The European Commission has fined banks for their part in rigging Libor rates in Europe and Japan. This isn't the last we'll hear of it.

by Emma Haslett

Compared with the US government, which has reaped its revenge with gay abandon, the European Commission has until now been rather reserved about punishing institutions for their part in the rate-rigging scandal. Today, though, it let rip, hitting banks with a record €1.7bn (£1.42bn) fine.

Those involved include Deutsche Bank, which was fined €725m and Royal Bank of Scotland (yep - them again), which will pay €391m: both institutions accepted they had taken part in conspiracies to fix the Yen Libor and the Euribor. Societe Generale was accused of attempting to rig Euribor and profiting from related derivatives, for which it was fined €446m, and JP Morgan and Citi were both accused of Yen Libor abuses, for which they will pay €79.8m and €70m respectively. Broker RP Martin was fined €247,000 for ‘facilitating’ the cartel.

Only Barclays and UBS have escaped the rampage. Although they both admitted they had been involved, they were given a pat on the head and immunity for being the first to alert the authorities to what was going on. That's going to make them popular at this season's City Christmas parties...

EU competition commissioner Joaquin Almunia said what was shocking was ‘not only the manipulation of benchmarks, which is being tackled by financial regulators worldwide, but also the collusion between banks who are supposed to be competing with each other’.

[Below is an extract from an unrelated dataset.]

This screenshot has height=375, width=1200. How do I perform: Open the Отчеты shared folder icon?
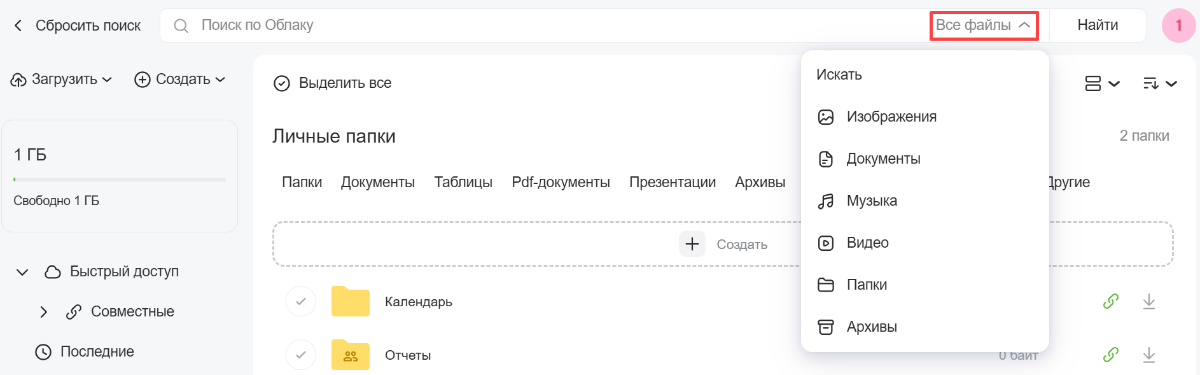tap(350, 355)
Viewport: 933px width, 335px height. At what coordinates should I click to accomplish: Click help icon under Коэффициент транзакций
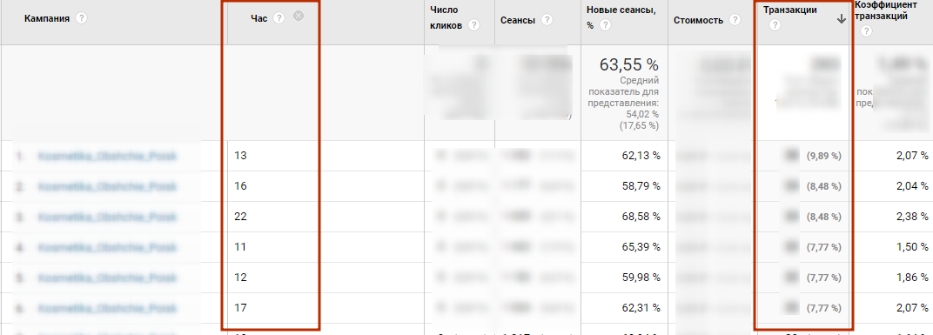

Alas, this is unlikely to be the last we hear of the rate-rigging saga. It’s been the gift that keeps on giving for the US, which has so far extracted several billion from disgraced institutions. And there are other banks who haven’t escaped quite yet: the EC is still looking into bad behaviour by Credit Agricole, HSBC, JPMorgan and broker ICAP. They have all rejected a settlement, so it’s more than likely they’ll face formal charges at some point in the not-too-distant future.